I need to stop the second spy too. Given that that spy would leave for the Myrvite Studies building soon, it was likely that news of the first spy’s death wouldn’t reach him in time. The guards may have been willing to take bribes and cover for each other, but none of them had seemed eager to go report the incident to Captain Mandez.
Thankfully, no one in class seemed to be able to work up the courage to talk to the weird loner girl who might have killed a man, so Mirian didn’t have to muddle through any awkward conversations before Seneca showed up to teach.
“Apologies,” she said once she reached the front of the room. “I’ll skip the introductory material from previous classes, though you should not skip it in studying. Today I will only focus on the content from this class. As is tradition for events that may require it, the Academy will inform the Luminate Order, and should you wish to talk to a priest, they can lend both a listening ear and advice. If you don’t know what I’m talking about, don’t worry. Now, the review.”
Mirian left as soon as the class got out, immediately heading over to get a handful of brass filings from the student crafting center, then rushed to her next class.
Valen was the only one to talk to her. “Woah, it’s Miss Murder. Anyone else on the hit list?” she said, which was both amazingly callous and quite impressive. How the hell had she heard about what had happened that fast? The girl was better informed than the Akanans.
“Shut up,” she hissed at Valen. “And please don’t talk directly at me. I don’t want to die of poison.” That insult she’d stolen from last cycle’s Valen, so it felt right to dish it right back at her.
When class was over, she ‘discovered’ the spy, whose key predictably jammed in the lock.
“Watch out! He has a lightning wand!” she screamed, which made the spy’s eyes go wide, because he hadn’t even pulled it out when she said it. When a dozen students and Professor Viridian rounded the corner, he also realized how fucked he was.

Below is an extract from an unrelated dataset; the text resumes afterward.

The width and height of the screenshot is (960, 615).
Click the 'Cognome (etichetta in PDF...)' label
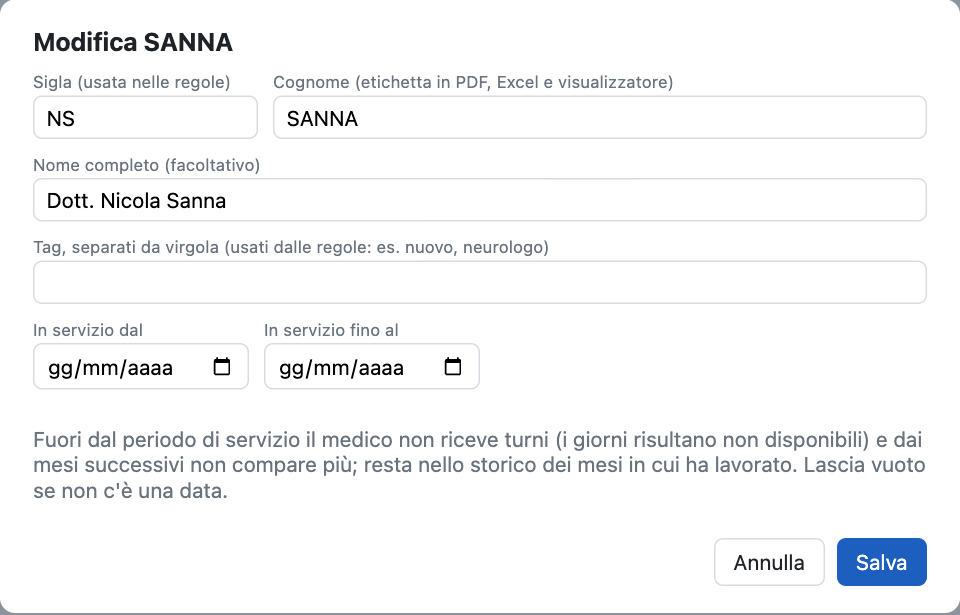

When Bertrus and two other guards showed up, he saw Mirian and started. “You again!” Then he looked at the spy—who was sitting down and bound by a force rope spell—and Professor Viridian—who had the glyph key the spy had just tried to use. He blinked, looking back and forth between the spy and Mirian.

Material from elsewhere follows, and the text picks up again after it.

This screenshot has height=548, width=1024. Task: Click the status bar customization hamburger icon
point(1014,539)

Mirian was sitting in the corner with her head in her hands pretending to be miserable. “Why does this keep happening to me? I’m just trying to pass my exams!”
The spy, for his part, was gazing intently at Bertrus.

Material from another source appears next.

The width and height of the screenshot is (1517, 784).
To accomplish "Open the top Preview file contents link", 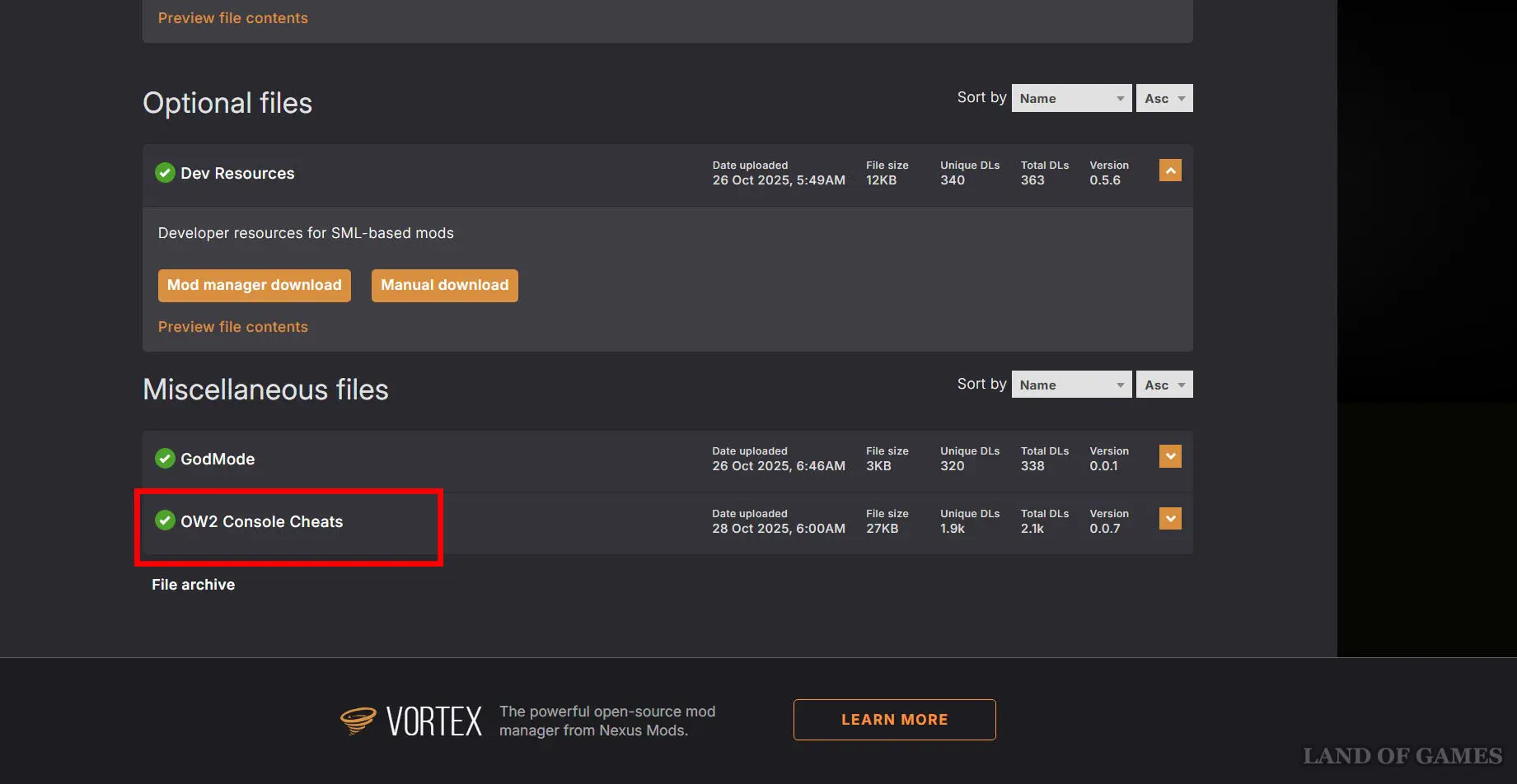I will click(233, 18).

“Alright, well, I need witness statements,” he said. Under his breath he muttered, “Again.”
***
The next day, after the Alchemistry exam, Professor Seneca motioned for Mirian to join her as she turned in her exam.
First, she glanced over the exam. “This is… I wasn’t even planning on grading section four because we didn’t get to it in the review, but these transformations are all right. I wouldn’t have believed it was you if I hadn’t just watched you take it right now. Something clicked?”
“Thank you,” Mirian said, smiling. “Yeah, I guess. Also I studied. A lot.” That was true, at least.
“Are you doing okay?”
“I’m trying not to think about it,” she said. Then she added, “No.” It wasn’t the death of the spy she was talking about, though. A day ago she’d fallen into a pit trap. She’d been shot to death, sliced apart, and watched her friends die horribly. But what else was there to do but bare it? The worst part was, it would all happen again.
“Do… you want to talk about it?”
“Maybe later,” she said. After I save Professor Jei.